Dr Iacovelli: These are 2 topics of interest for clinicians involved in the management of kidney cancer. We have no evidence for treatment discontinuation…treatment should be continued until progression.

In my opinion, data supporting the treatment beyond progression should be considered as preliminary evidence and have to be confirmed in prospective studies; they should be limited to patients with good clinical conditions and no symptoms related to the disease.

Bearing in mind the availability of alternative therapies that may improve survival in kidney cancer (eg, cabozantinib), this should be preferred if not previously prescribed.

CTA: What about dual immune-checkpoint inhibition strategies? Your team has spotlighted the possibility of simultaneously targeting PD-1 and CTLA-4 in RCC. What does the current evidence look like?

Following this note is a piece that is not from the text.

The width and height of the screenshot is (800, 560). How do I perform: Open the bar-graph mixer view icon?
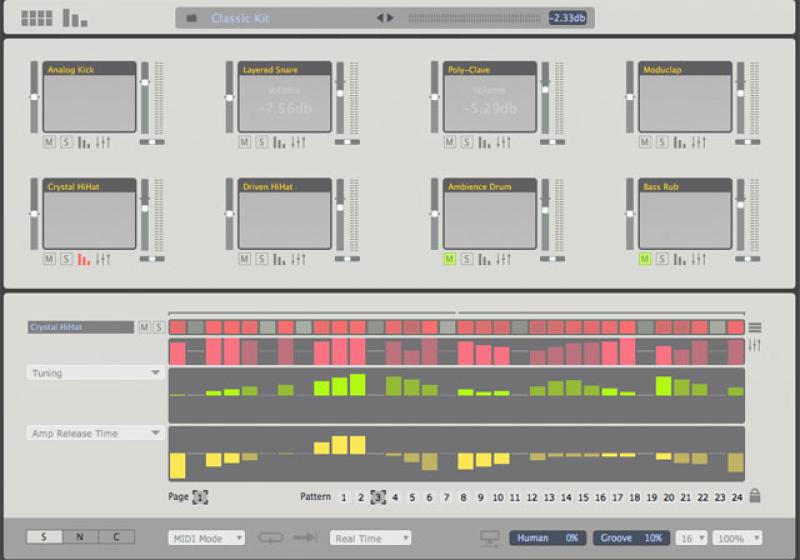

Dr Iacovelli: Exciting preliminary results about the co-inhibition of PD-1 and CTLA-4 were presented last year at the European Society for Medical Oncology (ESMO) Congress.3

Now, there are clinical trials ongoing with the combination of nivolumab and ipilimumab in kidney cancer both for patients with advanced or metastatic disease and in patients with no evidence of metastasis.

CTA: How might a patient’s gut microbiome affect immune checkpoint inhibitors or other immunotherapy agents’ antitumor activity?

Dr Iacovelli: This year at the Genitourinary Cancers Symposium it was reported that activity of immunotherapy on tumors is reduced in patients that received antibiotics in weeks before the beginning of anticancer therapy.4

This evidence suggested a correlation between the gut microbiome and the immune system and with the efficacy of immunotherapy, though these results need to be confirmed in a larger series of patients.

Reference

  1. Ciccarese C, Di Nunno V, Iacovelli R, Massari F. Future perspectives for personalized immunotherapy in renal cell carcinoma. Exp Opin Biol Ther. 2017 Jun 7. doi: 10.1080/14712598.2017.1339030 [Epub ahead of print]
  2. Motzer RJ, Escudier B, McDermott DF, et al. Nivolumab versus everolimus in advanced renal-cell carcinoma. N Engl J Med. 2015;373(19):1803-13.
  3. Hammers H, Plimack ER, Infante JR, et al. Updated results from a phase I study of nivolumab (Nivo) in combination with ipilimumab (Ipi) in metastatic renal cell carcinoma (mRCC): the CheckMate 016 study. Ann Oncol. 2016;27(suppl; 1062P). doi: 10.1093/annonc/mdw378.16
  4. Derosa L, Routy B, Enot D, et al. Impact of antibiotics on outcome in patients with metastatic renal cell carcinoma treated with immune checkpoint inhibitors. J Clin Oncol. 2017;35(suppl; abstr 462).